Auch Gerhard Rippel, der unter anderem den Burgwächter in Nürnberg betreibt, wartet auf die Soforthilfe. Schon am 17. März hat er die beantragt, nach fünf Wochen hat er eine Antwort bekommen: abgelehnt. Von ihm wird eine Kostenaufstellung gefordert. Das sei kein Problem, sagt der Gastronom, "aber wenn das wieder fünf Wochen dauert, ist das mehr als ärgerlich", sagt er. Zumal es in anderen Städten reibungsloser läuft.

Zum Beispiel in Erlangen. Dort hat Rippels Kollege Florian Dittmeyer zwei Betriebe. Gemeinsam mit Axel Müller haben Rippel und Dittmeyer das Bratwursthäusle in der Nürnberger Altstadt übernommen. Ab dem 27. April sollen dort wieder Bratwurstbrötchen verkauft werden. Rippel hofft, "dass dann wieder etwas mehr los ist". Damit will er vor allem seinen Mitarbeitern helfen. Denen fehlt aktuell nicht nur ein großer Teil ihres Gehalts wegen Kurzarbeit, "sondern vor allem auch das Trinkgeld". Im Bratwursthäusle will er deshalb auch Gerichte zum Mitnehmen anbieten, "aber wer macht das schon für Bratwürste mit Kraut".

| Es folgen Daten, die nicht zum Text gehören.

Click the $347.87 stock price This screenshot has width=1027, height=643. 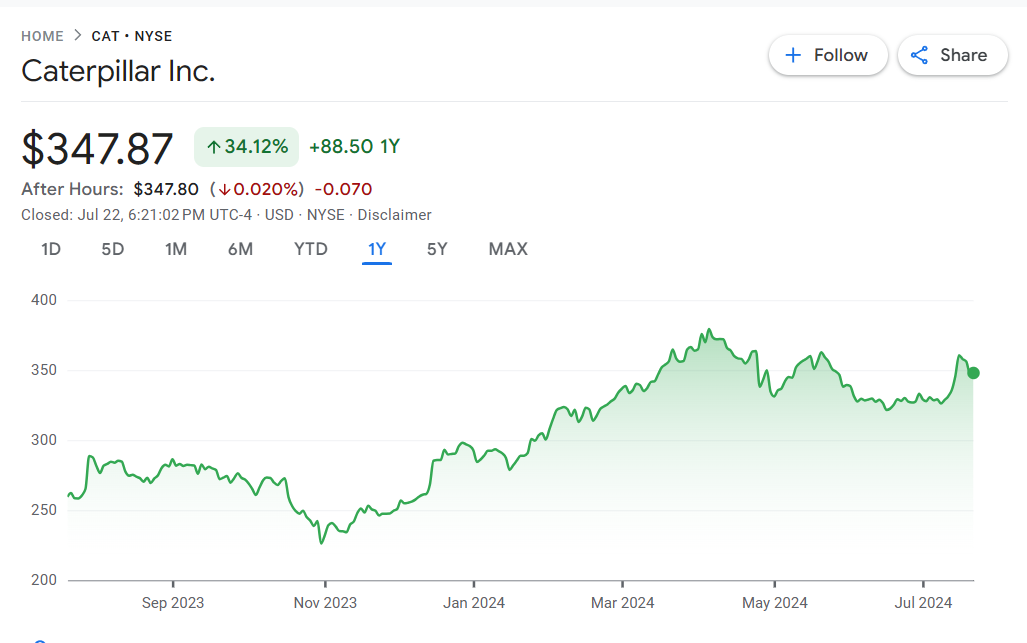(x=98, y=148)
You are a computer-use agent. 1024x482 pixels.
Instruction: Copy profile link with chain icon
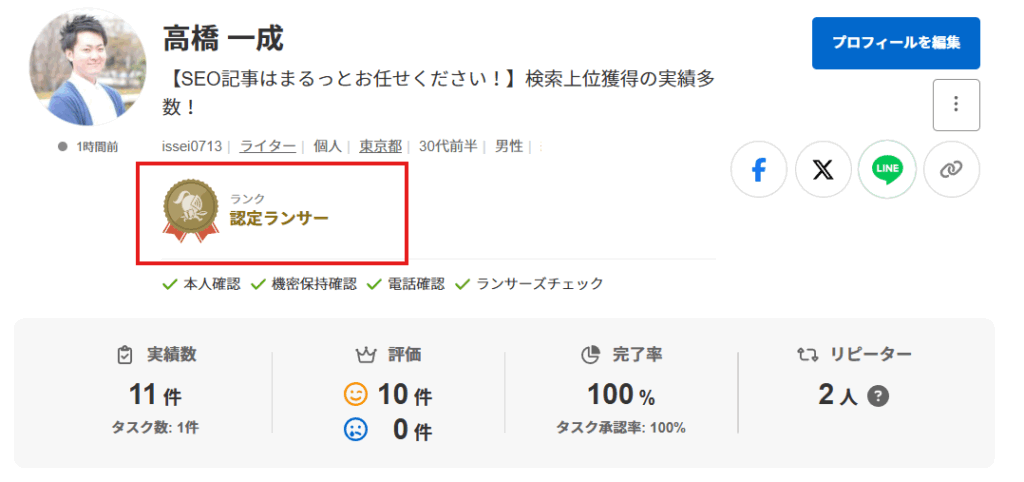951,170
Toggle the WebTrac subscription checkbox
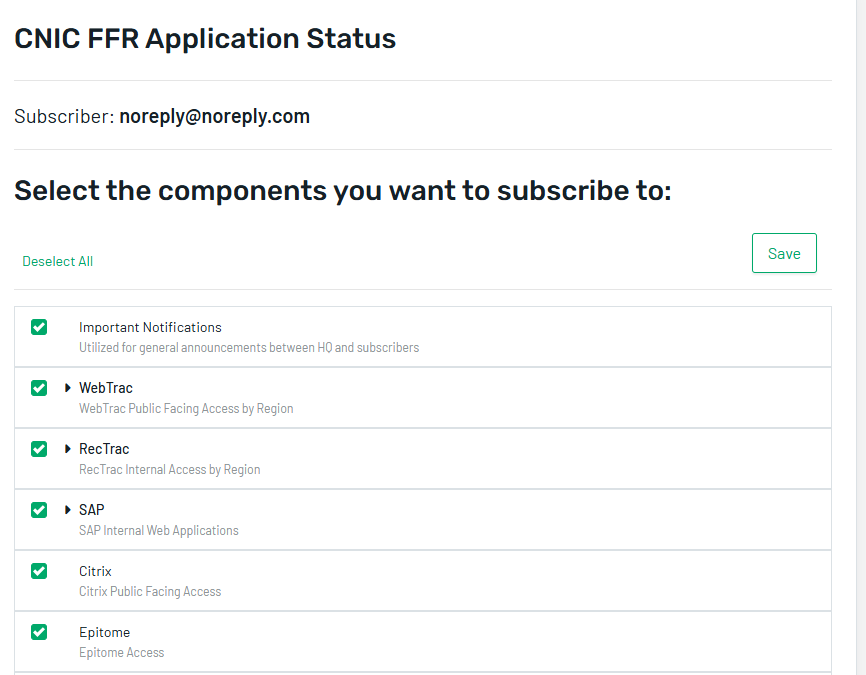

Kein Ende der Krise in Sicht

Thomas Förster, Vizepräsident des Deutschen Hotel- und Gaststättenverbands, sieht kein Ende der Krise. "Ja, die Maßnahmen sind notwendig, aber es wird eine Menge Betriebe derbröseln." Das Kurzarbeitergeld käme eher schleppend auf die Konten und "dann ist man schnell zahlungsunfähig". Der richtige Weg sei, die Mehrwertsteuer für Speisen auf sieben Prozent herabzusetzen, was Markus Söder angedeutet hat: "Wir bedauern es sehr für die Gastronomie und wollen der Branche weiterhin helfen!" Trotzdem werde die Krise lange nachhallen, ist sich Förster sicher.


Nürnberger Gastronomie: Mit Boxen und Takeaway durch die Krise


Laut Robert Horka (Hotel Elch), Kreisvorsitzender der Dehoga Bayern, könnten die Hotels eigentlich relativ schnell wieder öffnen — wenn sie denn dürften: "Abstandsregeln können wir einhalten, statt Frühstücksbuffet gäbe es ein Lunchpaket, auch den Check in könnte man so aufziehen, dass die Reisenden sich nicht zu nahe kommen." Dass hingegen Läden bis 800 Quadratmeter öffnen dürfen und die Hotels nicht, verstehe er nicht. Nürnberg sei eine Touristen-Stadt und Italiener, Amerikaner oder Chinesen werden der Frankenmetropole im Sommer 2020 fernbleiben. "Ich hoffe sehr, dass wenigstens der Reisetourismus innerhalb Deutschlands wieder starten kann." Zusammen mit der Congress- und Tourismuszentrale sei man bereits dabei, attraktive Pakete zu schnüren.

Krug mit Namen gegen Spende

Die Angestellten im Café Wanderer haben sich für ihre Stammkunden ein Crowdfunding ausgedacht. Wer sie unterstützt, dessen Name steht künftig auf der Unterseite eines Krugs. Wer zufällig seinen eigenen Krug in die Finger bekommt, darf sich über ein Freibier freuen. Über 24.000 Euro sind so schon zusammengekommen. "Damit wird unseren Mini-Jobbern geholfen. Und denen, für die der Kurzarbeiterlohn nicht langt", sagt Christoph Zielke. Der Inhaber des Wanderers hätte nicht gedacht, dass die Aktion seiner Angestellten derart erfolgreich ist.

Dass er selbst noch länger keine Einnahmen hat, "tut ziemlich weh". Acht Monate hat das Café im Jahr geöffnet, drei davon fallen heuer aus. Dass er das Kurzarbeitsgeld für seine Mitarbeiter vorstrecken muss, hält er für schwierig. Er muss hoffen, "dass ich da alles richtig ausrechne — und nicht auf Kosten sitzen bleibe". Wann wieder Kunden vor der Burg sitzen, weiß er nicht. Zumal mit Maske und Abstand. "Und das macht dann ja nur halb so viel Spaß."